> **Work to be completed**: Among the lines below, a stretch begins at the one with "Security (51, 290)" and ends at the one with "blogging (136, 1349)". Repeat that stretch exactly, ends included.

(Material for the task begins)

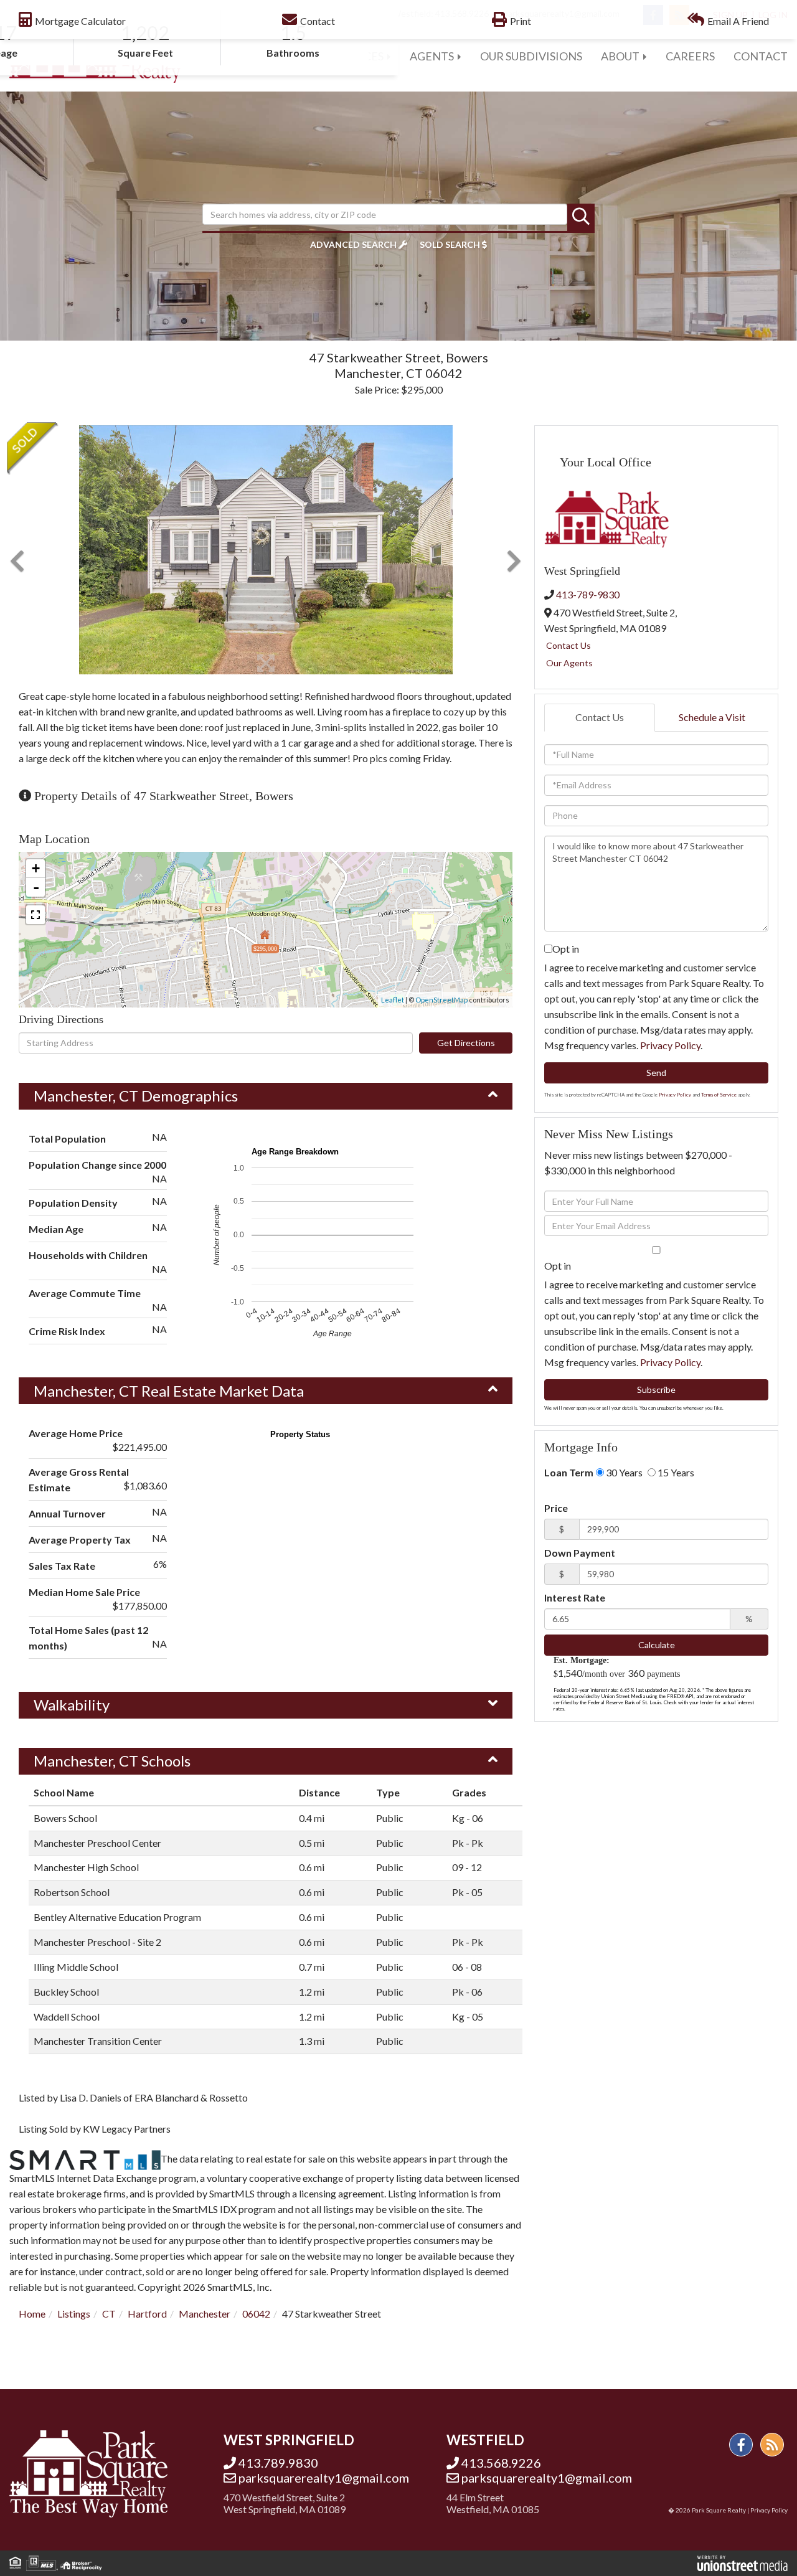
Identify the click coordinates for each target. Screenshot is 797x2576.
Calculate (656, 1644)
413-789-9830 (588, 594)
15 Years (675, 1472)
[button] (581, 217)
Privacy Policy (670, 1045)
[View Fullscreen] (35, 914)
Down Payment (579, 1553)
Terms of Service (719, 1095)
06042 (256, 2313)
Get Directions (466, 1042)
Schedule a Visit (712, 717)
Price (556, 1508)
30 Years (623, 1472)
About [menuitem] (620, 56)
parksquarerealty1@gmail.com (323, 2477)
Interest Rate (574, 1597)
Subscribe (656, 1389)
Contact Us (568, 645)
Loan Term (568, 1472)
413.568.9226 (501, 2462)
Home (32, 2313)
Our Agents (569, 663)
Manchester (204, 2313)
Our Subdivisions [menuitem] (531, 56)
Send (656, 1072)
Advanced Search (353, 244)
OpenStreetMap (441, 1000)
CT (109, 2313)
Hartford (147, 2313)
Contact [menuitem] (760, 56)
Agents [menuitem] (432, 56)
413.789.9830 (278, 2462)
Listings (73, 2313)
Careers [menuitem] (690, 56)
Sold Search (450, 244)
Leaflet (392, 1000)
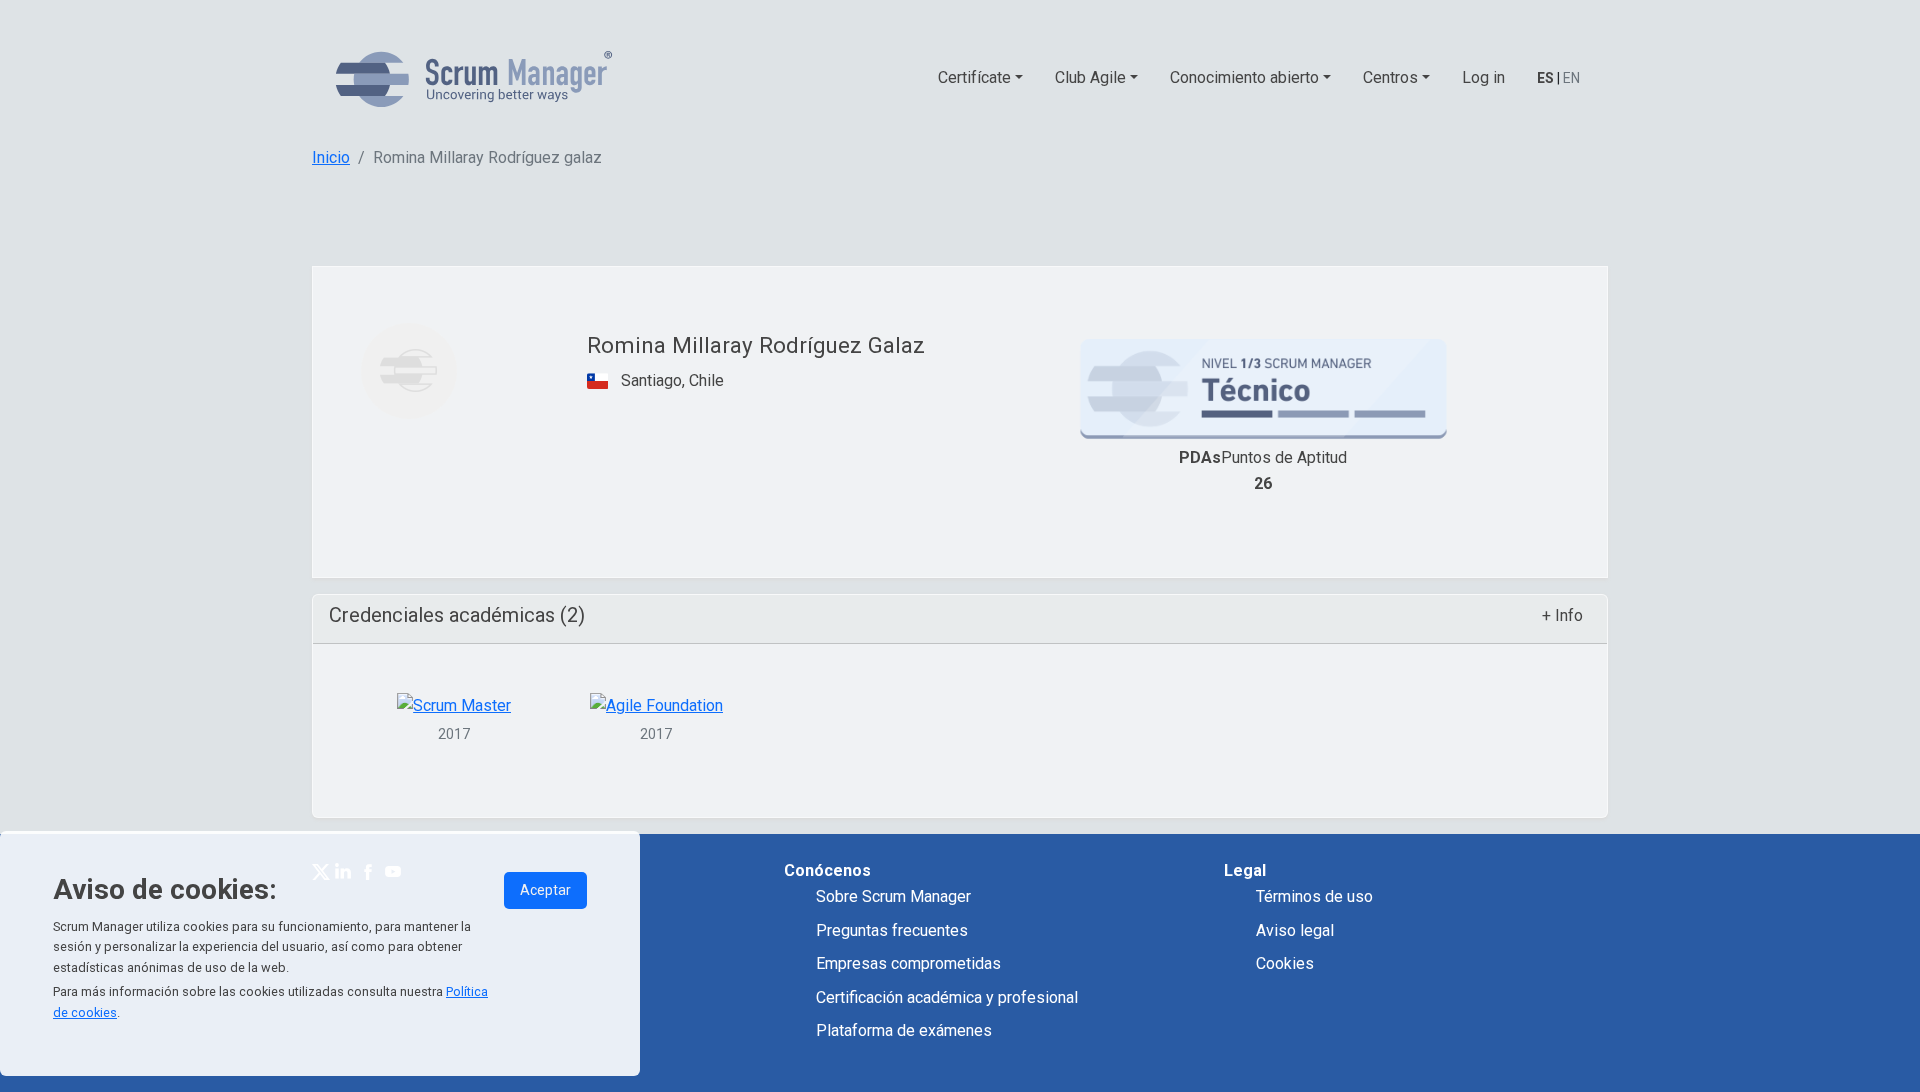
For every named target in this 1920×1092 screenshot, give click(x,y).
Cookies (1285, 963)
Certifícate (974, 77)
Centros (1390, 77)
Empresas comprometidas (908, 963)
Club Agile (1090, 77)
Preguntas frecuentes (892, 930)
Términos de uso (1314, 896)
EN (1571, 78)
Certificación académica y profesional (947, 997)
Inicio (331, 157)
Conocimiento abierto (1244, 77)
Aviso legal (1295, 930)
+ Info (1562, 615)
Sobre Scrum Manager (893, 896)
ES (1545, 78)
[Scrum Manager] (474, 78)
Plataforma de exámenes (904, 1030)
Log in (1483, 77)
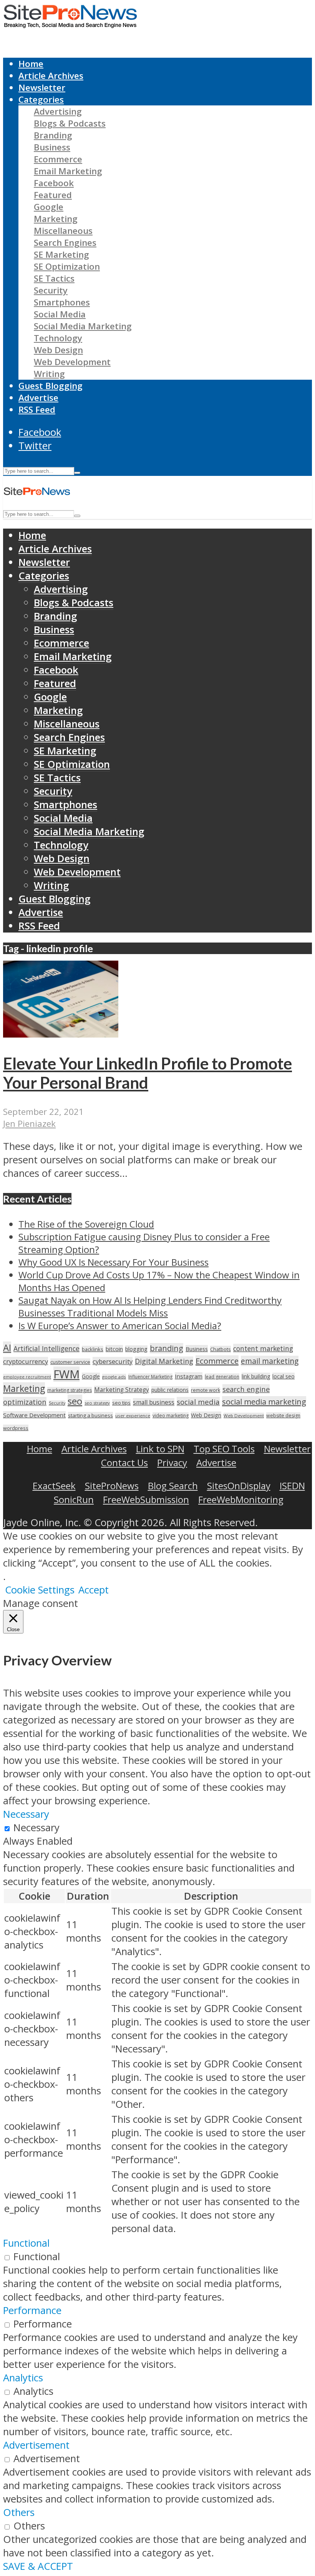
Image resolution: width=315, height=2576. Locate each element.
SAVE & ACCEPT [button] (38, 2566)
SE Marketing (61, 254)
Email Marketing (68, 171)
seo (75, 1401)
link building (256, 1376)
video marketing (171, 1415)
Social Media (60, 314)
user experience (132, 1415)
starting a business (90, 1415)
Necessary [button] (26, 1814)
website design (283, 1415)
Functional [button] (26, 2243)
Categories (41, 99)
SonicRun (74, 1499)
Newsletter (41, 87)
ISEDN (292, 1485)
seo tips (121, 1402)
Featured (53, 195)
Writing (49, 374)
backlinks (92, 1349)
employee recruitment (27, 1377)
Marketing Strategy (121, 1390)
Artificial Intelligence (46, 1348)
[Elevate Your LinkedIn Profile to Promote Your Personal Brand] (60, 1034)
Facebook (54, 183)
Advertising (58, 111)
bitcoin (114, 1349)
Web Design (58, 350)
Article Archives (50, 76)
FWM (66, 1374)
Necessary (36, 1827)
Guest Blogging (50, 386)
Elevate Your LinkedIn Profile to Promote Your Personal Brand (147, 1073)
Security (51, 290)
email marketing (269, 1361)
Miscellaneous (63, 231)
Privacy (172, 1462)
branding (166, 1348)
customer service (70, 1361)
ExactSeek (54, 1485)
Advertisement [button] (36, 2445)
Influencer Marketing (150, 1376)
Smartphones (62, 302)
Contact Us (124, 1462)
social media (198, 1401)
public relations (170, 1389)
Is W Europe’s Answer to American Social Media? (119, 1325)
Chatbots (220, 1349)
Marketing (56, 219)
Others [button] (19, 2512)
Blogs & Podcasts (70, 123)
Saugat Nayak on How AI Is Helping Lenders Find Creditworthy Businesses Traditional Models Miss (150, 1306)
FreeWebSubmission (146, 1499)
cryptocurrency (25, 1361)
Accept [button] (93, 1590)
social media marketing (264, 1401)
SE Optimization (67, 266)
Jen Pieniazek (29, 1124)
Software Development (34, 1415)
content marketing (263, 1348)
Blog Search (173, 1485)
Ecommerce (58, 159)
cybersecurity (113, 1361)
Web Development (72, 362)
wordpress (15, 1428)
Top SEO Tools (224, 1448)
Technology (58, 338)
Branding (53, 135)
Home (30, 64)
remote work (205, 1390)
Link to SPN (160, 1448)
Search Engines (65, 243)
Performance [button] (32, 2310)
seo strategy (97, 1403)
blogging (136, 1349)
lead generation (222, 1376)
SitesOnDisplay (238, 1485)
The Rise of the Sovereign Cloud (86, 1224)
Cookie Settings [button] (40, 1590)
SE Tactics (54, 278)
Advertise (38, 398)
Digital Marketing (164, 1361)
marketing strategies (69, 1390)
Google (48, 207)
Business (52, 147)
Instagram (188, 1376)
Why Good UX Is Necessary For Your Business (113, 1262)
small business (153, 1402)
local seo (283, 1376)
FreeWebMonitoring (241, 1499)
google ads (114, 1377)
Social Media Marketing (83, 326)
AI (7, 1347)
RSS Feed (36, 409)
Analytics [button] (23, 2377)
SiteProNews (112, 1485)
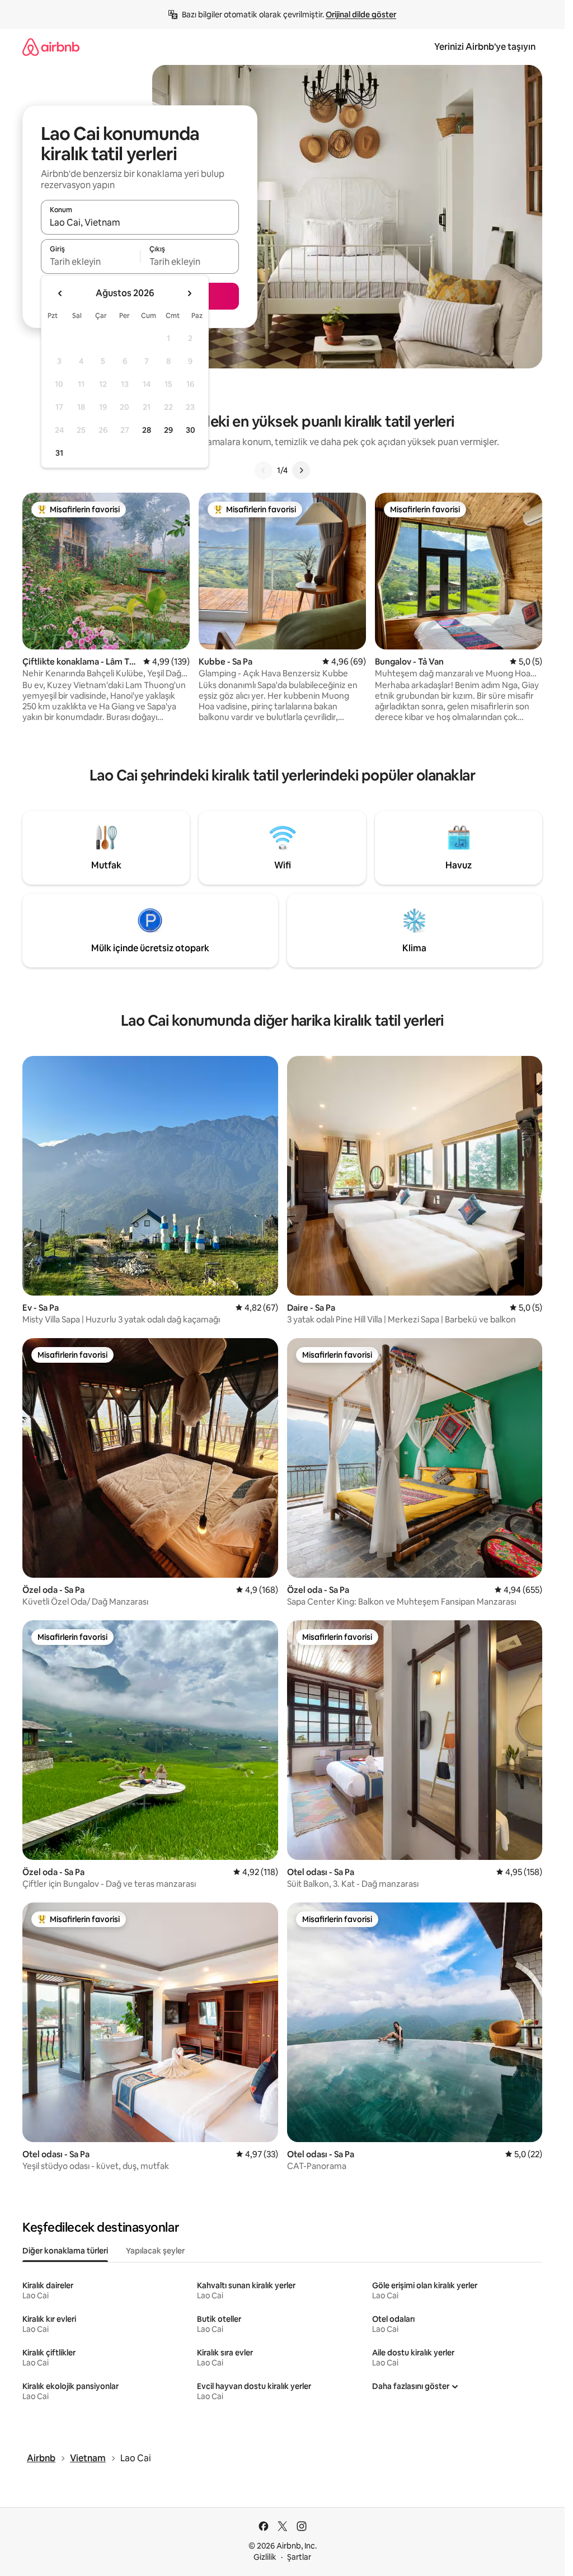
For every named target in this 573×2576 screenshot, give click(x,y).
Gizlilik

(Material for the task ends)

> **Task result**:
Security (51, 290)
email marketing (269, 1361)
Miscellaneous (63, 231)
Privacy (172, 1462)
branding (166, 1348)
customer service (70, 1361)
ExactSeek (54, 1485)
Advertisement [button] (36, 2445)
Influencer Marketing (150, 1376)
Smartphones (62, 302)
Contact Us (124, 1462)
social media (198, 1401)
public relations (170, 1389)
Is W Europe’s Answer to American Social Media? (119, 1325)
Chatbots (220, 1349)
Marketing (56, 219)
Others [button] (19, 2512)
Blogs & Podcasts (70, 123)
Saugat Nayak on How AI Is Helping Lenders Find Creditworthy Businesses Traditional Models Miss (150, 1306)
FreeWebSubmission (146, 1499)
cryptocurrency (25, 1361)
Accept [button] (93, 1590)
social media marketing (264, 1401)
SE Optimization (67, 266)
Jen Pieniazek (29, 1124)
Software Development (34, 1415)
content marketing (263, 1348)
Blog Search (173, 1485)
Ecommerce (58, 159)
cybersecurity (113, 1361)
Web Development (72, 362)
wordpress (15, 1428)
Top SEO Tools (224, 1448)
Technology (58, 338)
Branding (53, 135)
Home (30, 64)
remote work (205, 1390)
Link to SPN (160, 1448)
Search Engines (65, 243)
Performance [button] (32, 2310)
seo strategy (97, 1403)
blogging (136, 1349)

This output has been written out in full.